Task to complete:
Produce as output only the lines below starting at the line with "The height and" and continuing through the line with "Open the Sterling", each one exactly as written.

Data to use:
= = = = = = =
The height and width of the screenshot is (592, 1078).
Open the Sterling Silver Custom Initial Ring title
= = = = = = =
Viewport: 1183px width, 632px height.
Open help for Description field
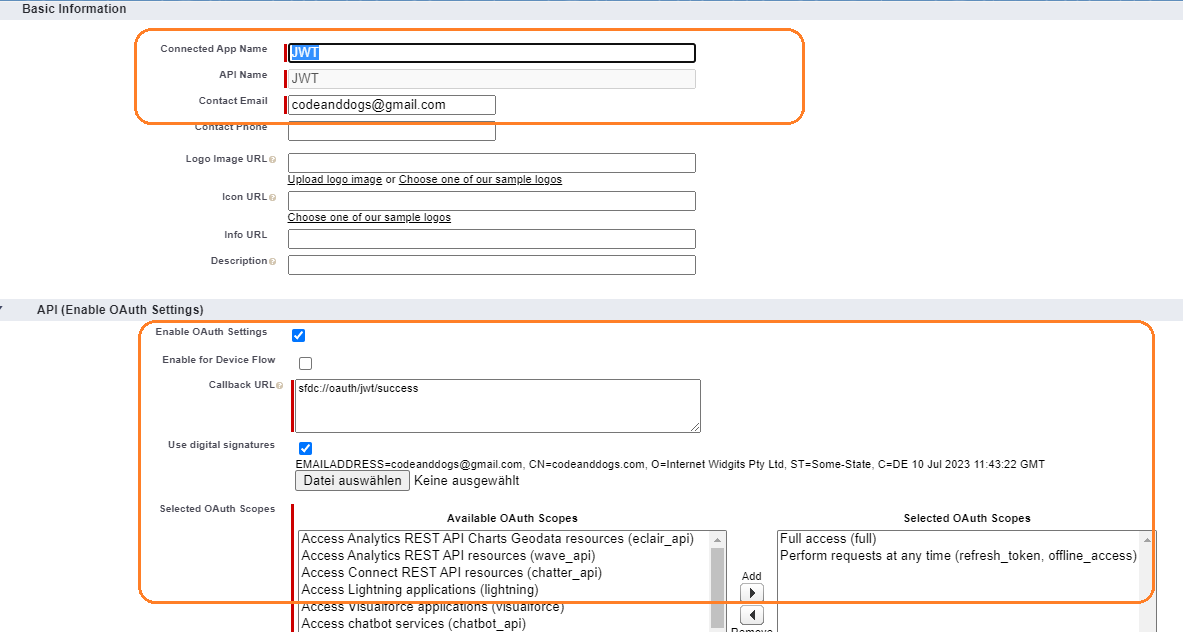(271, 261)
= = = = = = =
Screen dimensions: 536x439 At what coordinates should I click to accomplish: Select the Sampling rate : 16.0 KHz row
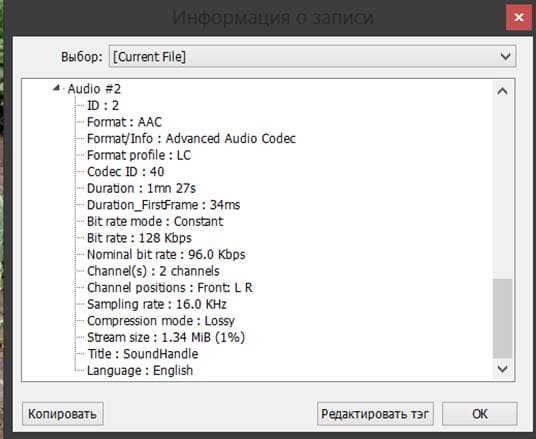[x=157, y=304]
= = = = = = =
Task output:
The height and width of the screenshot is (592, 1078).
Open the Sterling Silver Custom Initial Ring title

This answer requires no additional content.